CMO Executive Search: Is it Different Than Other C-Suite Roles?

Why It Takes a Marketer to Properly Vet a Marketer

As a referral from a CEO, we have worked with before, I was asked to spend some time with a talented individual in transition. Taking these types of networking meetings in generally very common in our industry, but this conversation stood out.

It turned out to be a great conversation. She is a very successful Chief Marketing Officer (CMO) who, due to leadership changes above her, is in transition. Having managed her career extremely well, having only been at only four companies in her career, having long successful tenures at each one, with a track record of success, she has the luxury of being able to focus on finding the right opportunity.

After getting an understanding of her background and what her goals were for her next opportunity, she asked me to share more about MarketPro and what has led me to being here for over 25 years.

The Unique Pathways to Becoming a CMO


Basically, I told her about half of our business is Chief Marketing Officer (CMO) Executive Search. The other half is Chief Product Officer, Chief Digital Officer and the senior roles that report up to these individuals in marketing, brand, digital, communications, e-commerce, etc.

As the leading marketing executive search firm, our belief is CMO Executive Search is different than other C-Suite level roles, because there are multiple paths to the CMO chair and which path you took really matters to your ability to be successful depending on the needs of the organization. As an up-and-coming marketer focused on becoming a CMO, you could be more brand or digital or product focused but you are unlikely to have an equal amount of all areas of marketing in your background.

What organizations need in a CMO varies based on growth goals, industry, who else in on the team currently and too many companies fail to recognize these differences which is why CMO tenure is the shortest in the C-Suite and has been for the last 30+ years.

This is different than a CFO role or a CHRO role which generally have one very similar path to those positions.

The Role of Marketing Expertise in CMO Interviews

Add to that interviewing potential CMO candidates has parts art and science to it and you really need some marketing expertise with you early in the process to make sure the search is set up properly and to help you understand what is possible. Marketers are really good storytellers, who do you have interviewing those candidates who has the ability to separate A players from everyone else? If all you have is a board member at the end of your process, this is too late.

She immediately understood and agreed but importantly said how important she believed expertise in marketing to be in executive search / recruiting for the leaders that report to the CMO as well. She had just had a problem recruiting a Head of Brand for her company, and did not use MarketPro. They went with a big national executive search firm that had no specific specialty.

Challenges with Generalist Executive Search Firms

Brand leaders are not one-size fits all either. Do you want someone with a very traditional brand management background? You might need someone to focus on brand development, you might need a little more advertising or someone who understands creative development or a mix of all the above.

She needed someone who had an equal mix of all these and who understood how to leverage the power of internal and external resources working together. The problem was she kept getting candidates from her executive search partner that were not very well vetted for her needs. It wasn’t that they did not care, did not want to do a great job or a lack of effort. Simply they lacked understanding of the role they were recruiting for.
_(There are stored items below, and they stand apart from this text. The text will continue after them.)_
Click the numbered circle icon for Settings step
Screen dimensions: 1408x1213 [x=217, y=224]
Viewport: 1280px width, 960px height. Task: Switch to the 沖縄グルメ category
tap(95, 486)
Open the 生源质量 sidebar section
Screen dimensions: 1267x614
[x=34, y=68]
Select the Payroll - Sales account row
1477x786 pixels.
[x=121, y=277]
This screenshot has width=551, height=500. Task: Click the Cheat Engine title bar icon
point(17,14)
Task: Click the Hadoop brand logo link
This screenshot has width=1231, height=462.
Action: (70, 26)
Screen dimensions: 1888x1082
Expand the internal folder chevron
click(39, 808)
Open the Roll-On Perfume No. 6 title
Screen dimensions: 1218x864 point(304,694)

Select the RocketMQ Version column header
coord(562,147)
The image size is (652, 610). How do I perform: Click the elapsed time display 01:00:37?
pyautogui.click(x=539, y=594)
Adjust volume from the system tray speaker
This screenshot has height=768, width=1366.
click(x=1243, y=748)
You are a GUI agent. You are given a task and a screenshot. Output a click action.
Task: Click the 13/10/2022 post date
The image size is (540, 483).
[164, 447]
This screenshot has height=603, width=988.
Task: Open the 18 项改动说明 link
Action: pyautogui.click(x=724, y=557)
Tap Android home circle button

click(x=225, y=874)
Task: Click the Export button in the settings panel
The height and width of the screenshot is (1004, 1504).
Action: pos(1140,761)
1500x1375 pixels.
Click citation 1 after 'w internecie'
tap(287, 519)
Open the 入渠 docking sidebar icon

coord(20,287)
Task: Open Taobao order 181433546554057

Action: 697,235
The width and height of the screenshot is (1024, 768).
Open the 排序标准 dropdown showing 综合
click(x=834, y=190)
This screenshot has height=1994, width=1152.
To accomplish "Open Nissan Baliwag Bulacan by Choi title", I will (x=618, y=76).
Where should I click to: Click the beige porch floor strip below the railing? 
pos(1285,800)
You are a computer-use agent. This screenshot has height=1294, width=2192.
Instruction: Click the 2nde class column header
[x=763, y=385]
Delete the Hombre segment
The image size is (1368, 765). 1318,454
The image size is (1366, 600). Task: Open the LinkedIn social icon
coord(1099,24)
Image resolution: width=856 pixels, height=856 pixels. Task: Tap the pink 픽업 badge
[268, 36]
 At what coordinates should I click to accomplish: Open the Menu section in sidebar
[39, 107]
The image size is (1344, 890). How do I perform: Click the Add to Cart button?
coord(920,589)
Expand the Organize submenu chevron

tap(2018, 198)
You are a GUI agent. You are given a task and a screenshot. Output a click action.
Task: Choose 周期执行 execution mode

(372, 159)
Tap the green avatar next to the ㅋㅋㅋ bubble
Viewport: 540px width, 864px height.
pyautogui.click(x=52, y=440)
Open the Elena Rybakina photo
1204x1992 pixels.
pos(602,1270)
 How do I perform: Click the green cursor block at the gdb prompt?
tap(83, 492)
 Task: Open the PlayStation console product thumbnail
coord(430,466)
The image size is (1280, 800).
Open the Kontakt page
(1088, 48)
The Consequences of Misunderstanding the Role in Executive Search

She really doubted they figured out the right interview questions to ask but even if they did, they lacked the understanding of brand to properly grade the answers.

Rather than interviewing a small shortlist of highly qualified candidates and being able to fill the role in a timely manner, she ended up interviewing twice as many candidates as we typically present for a search before she got her first qualified candidate.

Big waste of time for her and the search took twice as long as it needed to. In the end she hired the first candidate who fit her requirements rather than having multiple qualified A players to choose from. She hired the first qualified candidate because after the search taking an extended period of time the organization had to move on.

The Growing Importance of Specialized Marketing Search Firms

What holds true for CMO executive search is equally as relevant for brand executive search. This reality holds true for all areas of marketing both based on each area having multiple pathways to get to the top job and equally as importantly the pace at which marketing is changing.

Whether it is a CMO Executive Search, or you are looking for a brand leader, a digital leader, a product leader, an e-commerce leader or a communications executive having a search partner that specializes in these areas with deep domain expertise and real-world experience working in similar roles is critical to a successful hire. Which is ultimately critical for your organizational growth.

Trying to hire a CMO with the same search firm you used for other C-Suite roles is one of the reasons CMO tenure remains the shortest in the C-Suite.